● **What the task requires**
Print the listing below only from the line that has "Task: Open the" through the line that has "Click the Back arrow navigation icon", exactly, and drop any picture.

● **Listed entries**
-=-=-
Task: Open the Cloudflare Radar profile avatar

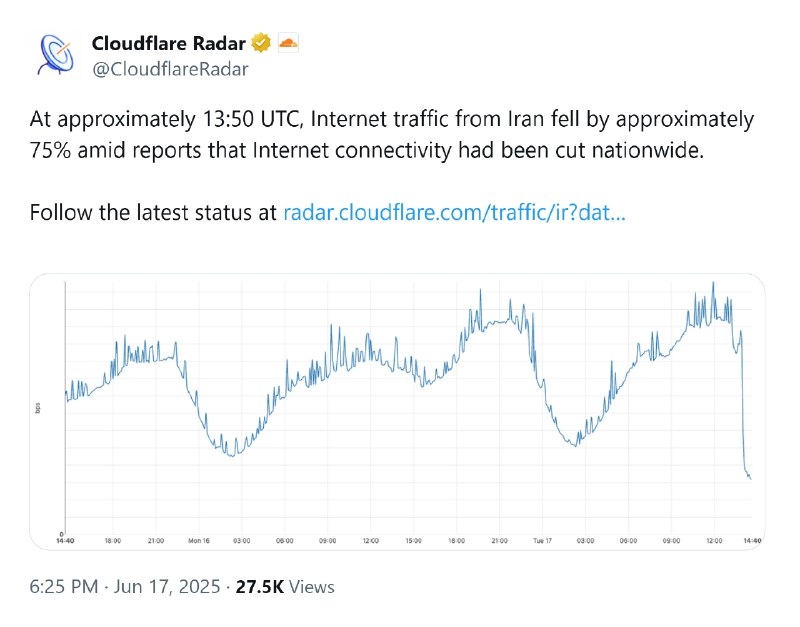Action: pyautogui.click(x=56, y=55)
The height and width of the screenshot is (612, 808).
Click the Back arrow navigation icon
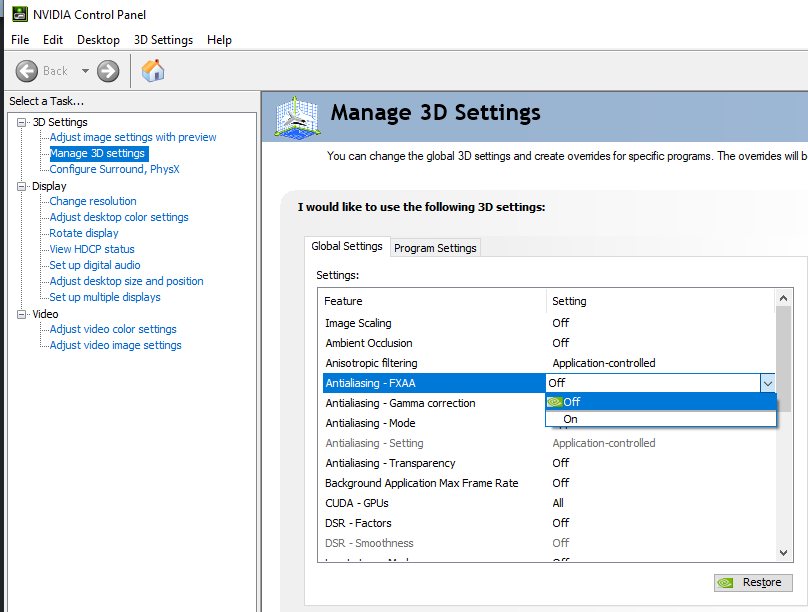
-=-=-
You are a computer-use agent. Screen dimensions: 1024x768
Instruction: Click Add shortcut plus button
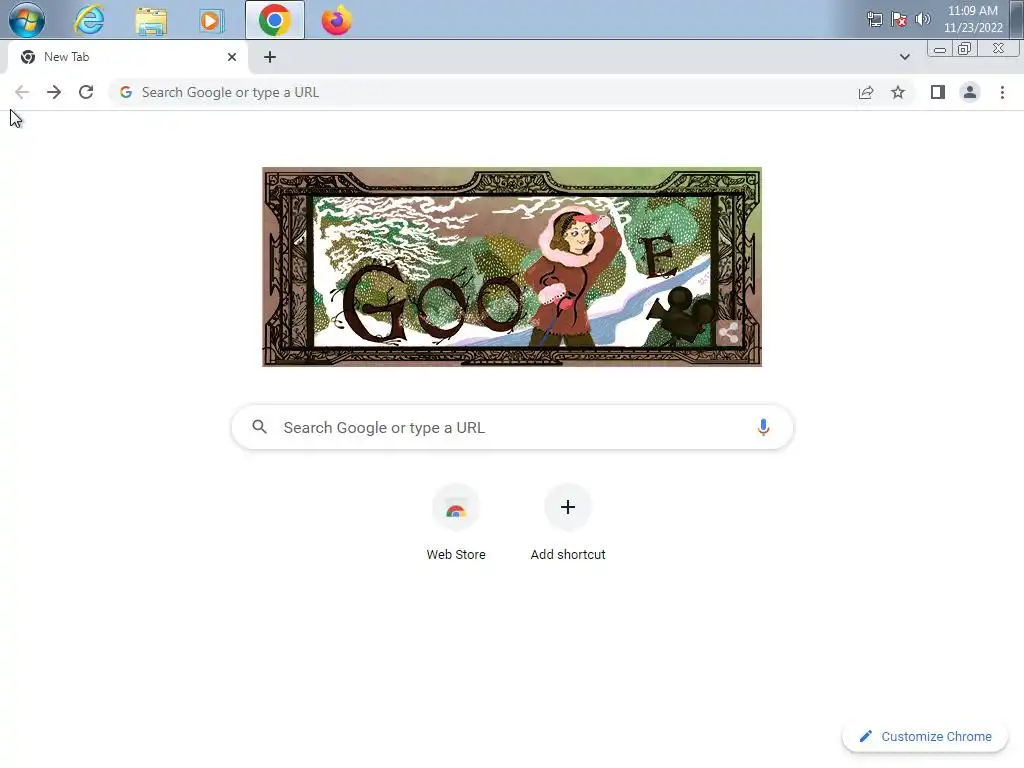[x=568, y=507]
-=-=-
● **Result of this task**
Task: Open the Cloudflare Radar profile avatar

Action: pyautogui.click(x=56, y=55)
The height and width of the screenshot is (612, 808).
Click the Back arrow navigation icon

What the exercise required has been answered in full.